DATA FOR PROCESSING:
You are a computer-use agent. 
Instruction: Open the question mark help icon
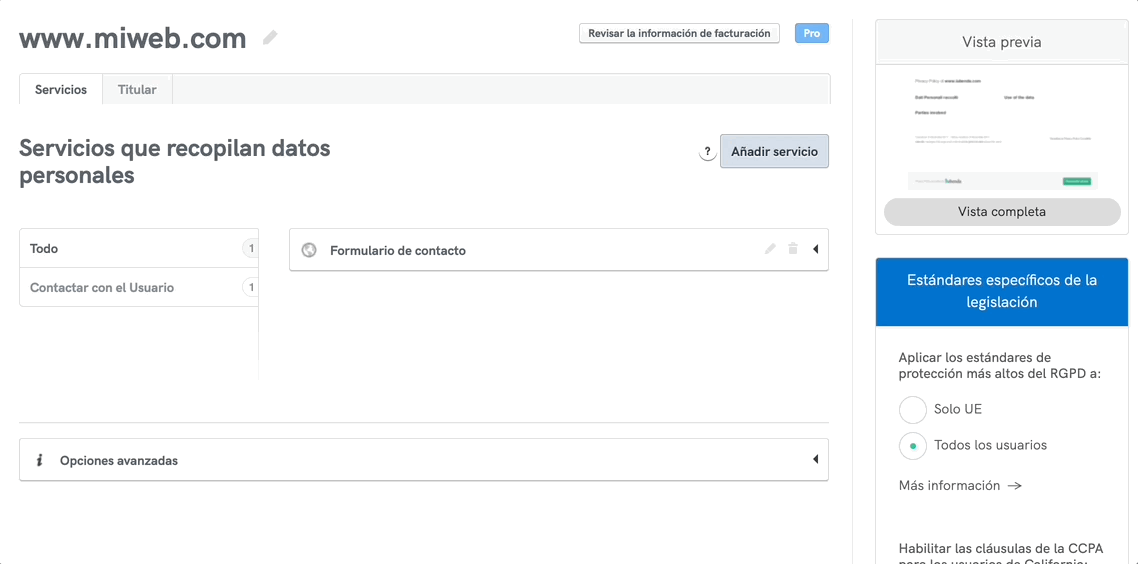click(x=707, y=152)
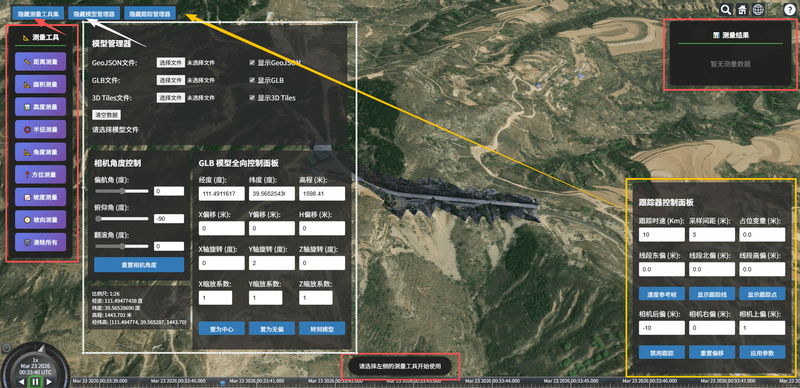Image resolution: width=800 pixels, height=388 pixels.
Task: Click the 偏航角 slider track
Action: [122, 191]
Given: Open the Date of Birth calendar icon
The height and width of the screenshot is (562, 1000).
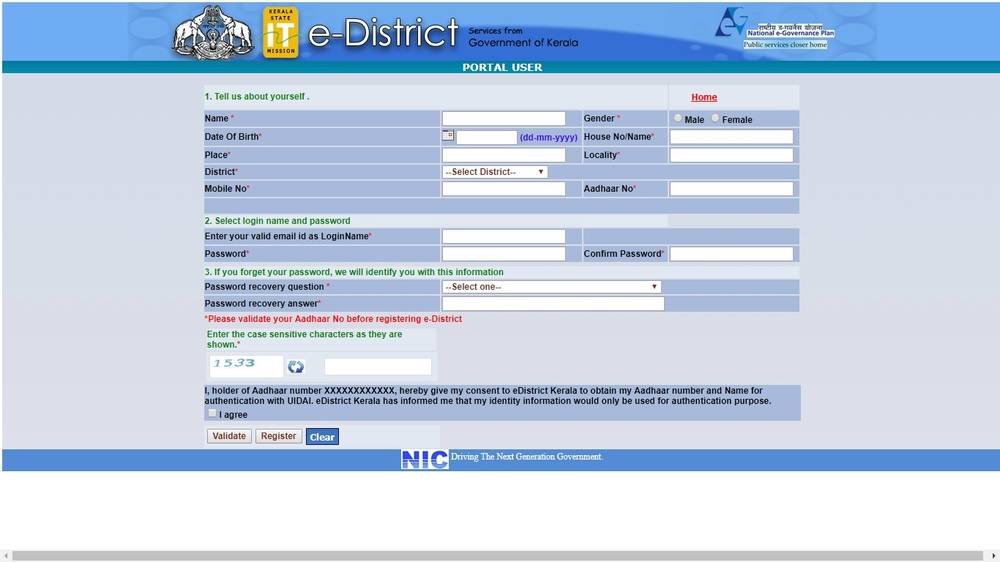Looking at the screenshot, I should point(448,135).
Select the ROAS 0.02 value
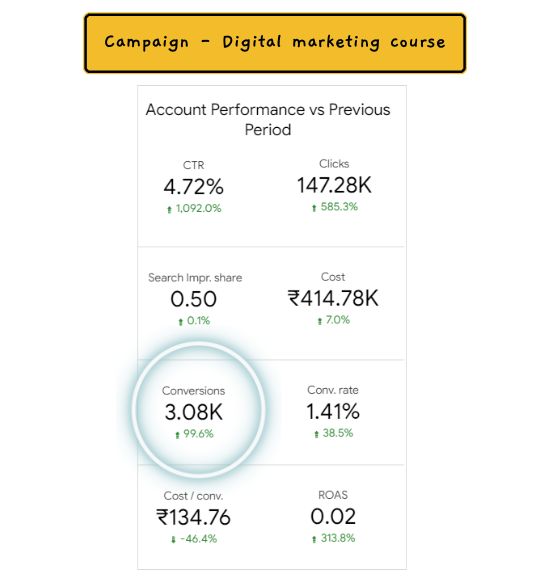 [x=333, y=516]
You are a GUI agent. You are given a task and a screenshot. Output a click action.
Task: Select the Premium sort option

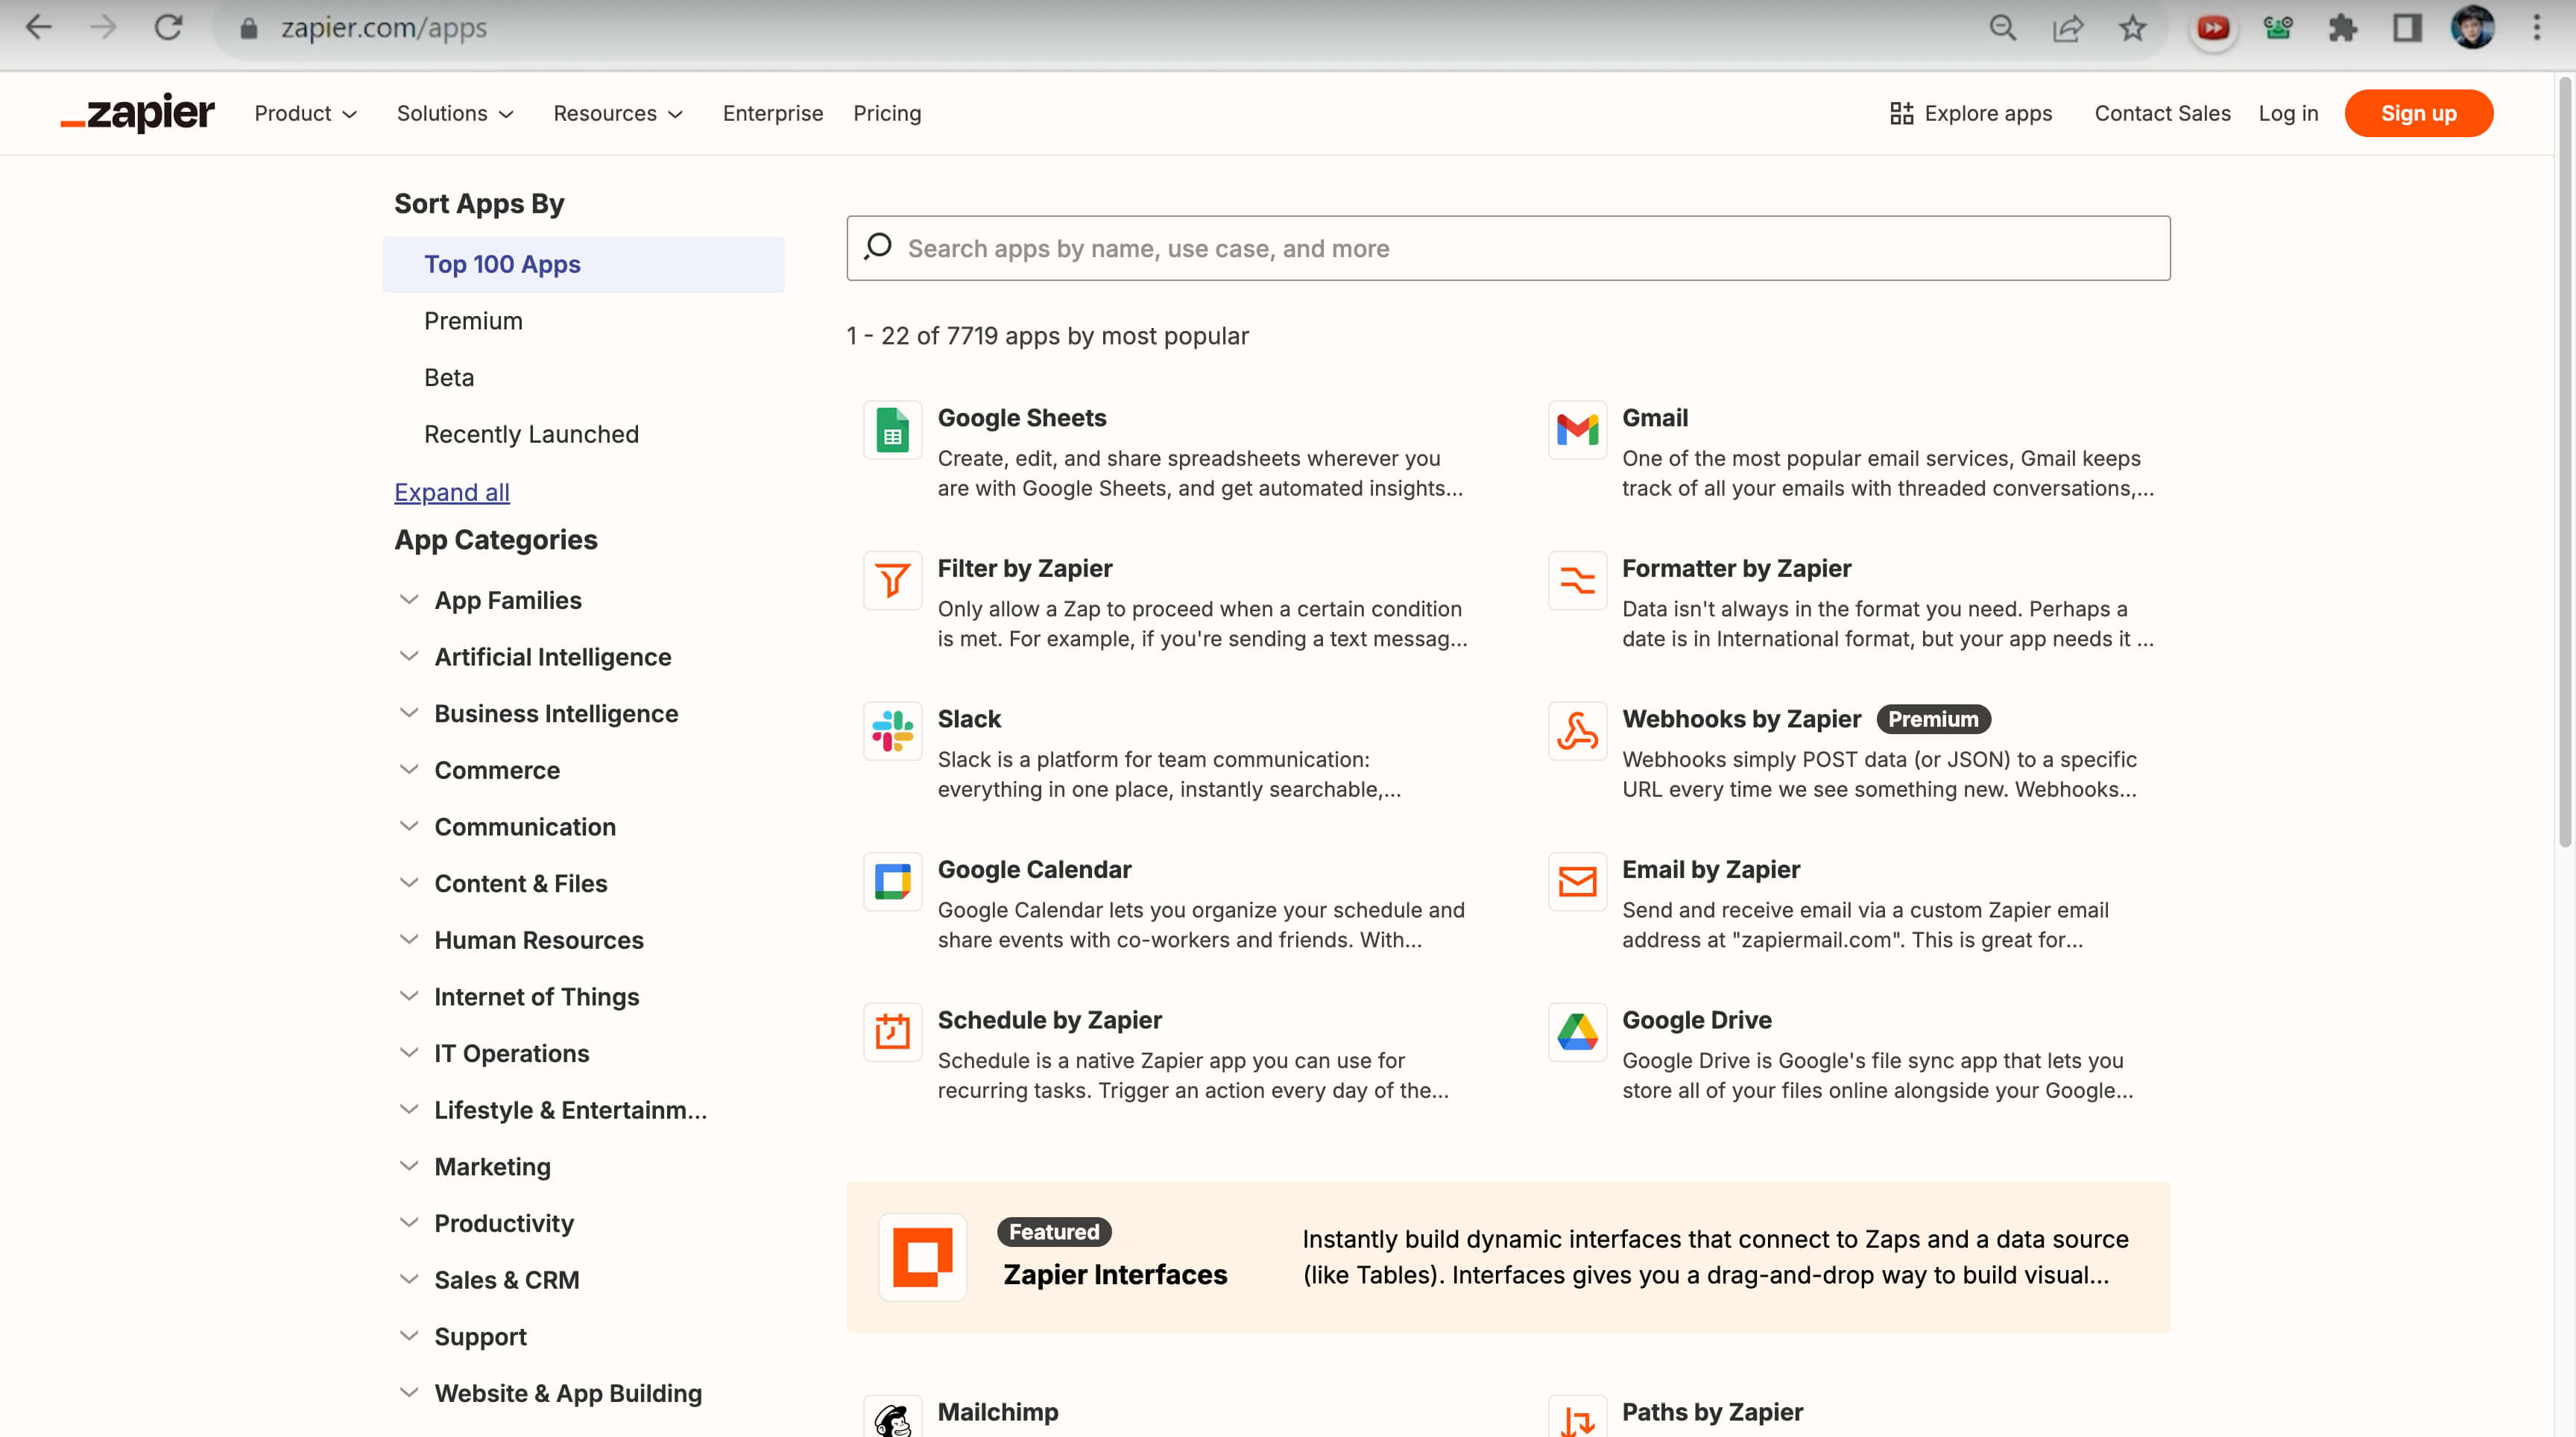point(473,321)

THE PROBLEM:
Return all of the entries above verbatim, leaving out the pictures.

EXERCISE OUTPUT:
You are a computer-use agent. 
Instruction: Open the question mark help icon
click(x=707, y=152)
Image resolution: width=800 pixels, height=388 pixels.
Task: Click the 偏航角 slider track
Action: [122, 191]
Given: Open the Date of Birth calendar icon
The height and width of the screenshot is (562, 1000).
Looking at the screenshot, I should point(448,135).
Select the ROAS 0.02 value
 [x=333, y=516]
You are a GUI agent. You are given a task and a screenshot. Output a click action.
Task: Select the Premium sort option

point(473,321)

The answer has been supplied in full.